Il est un signe qui demande l’acquiescement de la foi. C’est par la foi que nous pouvons déchiffrer le sens caché de cet enfant derrière la simplicité de son apparence : ce nouveau-né porte en lui le drame du Salut du monde. Il vient pour mourir et pour ressusciter, il vient pour donner son Corps en nourriture. Il est enveloppé de langes, comme à l’heure de sa mort il sera recouvert des langes et du grand linceul. Il est couché dans une mangeoire car il est le Pain véritable, le Pain que nous recevons dans le mystère eucharistique. Bethléem signifie d’ailleurs la maison du pain. Mais de quel pain s’agit-il ? Non pas du pain de la terre qui rassasie les corps, mais du pain venu du Ciel, qui comble ceux qui ont encore faim, ceux qui ont encore soif. C’est ici que nous n’avons que deux options. Il faut choisir son camp : ou celui des aubergistes, ou celui des bergers.

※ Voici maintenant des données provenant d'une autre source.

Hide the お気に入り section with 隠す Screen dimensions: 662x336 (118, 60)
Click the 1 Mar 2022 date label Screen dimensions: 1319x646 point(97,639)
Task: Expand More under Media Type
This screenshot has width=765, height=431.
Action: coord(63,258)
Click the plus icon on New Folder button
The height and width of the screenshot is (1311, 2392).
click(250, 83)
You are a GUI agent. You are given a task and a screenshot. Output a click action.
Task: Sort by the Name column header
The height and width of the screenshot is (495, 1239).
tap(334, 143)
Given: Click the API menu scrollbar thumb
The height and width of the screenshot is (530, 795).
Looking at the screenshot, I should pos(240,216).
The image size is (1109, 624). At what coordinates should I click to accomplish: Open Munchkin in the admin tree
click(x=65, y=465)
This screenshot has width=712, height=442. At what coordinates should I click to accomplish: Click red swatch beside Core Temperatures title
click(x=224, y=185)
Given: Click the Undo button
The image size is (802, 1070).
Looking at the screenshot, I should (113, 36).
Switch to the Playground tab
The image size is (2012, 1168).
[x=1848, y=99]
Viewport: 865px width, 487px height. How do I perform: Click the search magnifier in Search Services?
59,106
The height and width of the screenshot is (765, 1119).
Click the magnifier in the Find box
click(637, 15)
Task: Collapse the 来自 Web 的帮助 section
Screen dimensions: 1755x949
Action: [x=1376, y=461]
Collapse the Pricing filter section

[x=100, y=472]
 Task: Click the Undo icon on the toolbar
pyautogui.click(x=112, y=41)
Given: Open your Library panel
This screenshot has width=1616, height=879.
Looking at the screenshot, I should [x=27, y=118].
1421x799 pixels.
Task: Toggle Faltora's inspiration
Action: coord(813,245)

Les aubergistes n’avaient plus de place pour recevoir l’Enfant Jésus. La salle commune était pleine… Il faut nous ranger dans le camp des bergers, c’est-à-dire devenir veilleurs, comme un veilleur attend l’aurore et scrute la profondeur de la nuit. "Heureux ceux qui ont faim et soif de la justice. Ils seront rassasiés" (Mt 5, 6). Ne risquons pas de voir s’éloigner cet Enfant, de le perdre dans la foule de nos préoccupations, de nos priorités, de notre vie si remplie, mais souvent aussi sans envergure ni profondeur véritable car Dieu n’y a plus la place d’honneur qui lui revient. 

Bethléem signifie d’ailleurs la maison du pain. Mais de quel pain s’agit-il ? Non pas du pain de la terre qui rassasie les corps, mais du pain venu du Ciel, qui comble ceux qui ont encore faim, ceux qui ont encore soif.

Des veilleurs fragiles et indomptables

"Toi aussi, fils d'homme, je t'ai fait guetteur pour la maison d'Israël" (Ez 33, 7). Que le Seigneur fasse de nous des veilleurs pour toute l’Église, "vigilants dans la prière et remplis d’allégresse" (préface de l’Avent) afin qu’elle ne s’endorme pas dans la soumission à l’esprit du monde sous prétexte d’ouverture pastorale et de largesse de cœur. Afin qu’elle garde la foi en un temps de flou et d’incertitude qui trouble tant de catholiques fervents, parmi les plus petits qui sont les bien-aimés du Seigneur, et contribue à l’effondrement spectaculaire des vocations consacrées. "Les vérités ont été diminuées par les enfants des hommes" (Ps 9), (trad. Vulgate) et d’abord par ceux qui sont censés les conserver et les enseigner pour nous affermir dans l’unité de la foi. Que le Seigneur nous garde aussi de la tristesse de l’âme qui endormit les apôtres à Gethsémani, de l’amertume de nos échecs et de la fatigue de nos propres péchés. Qu’il nous donne le courage de garder la joie au creux de nos cœurs, comme une flamme fragile au creux de nos mains. Fragile et indomptable, comme est fragile et indomptable le petit enfant de Bethléem, l’Agneau immolé et le Lion de Juda.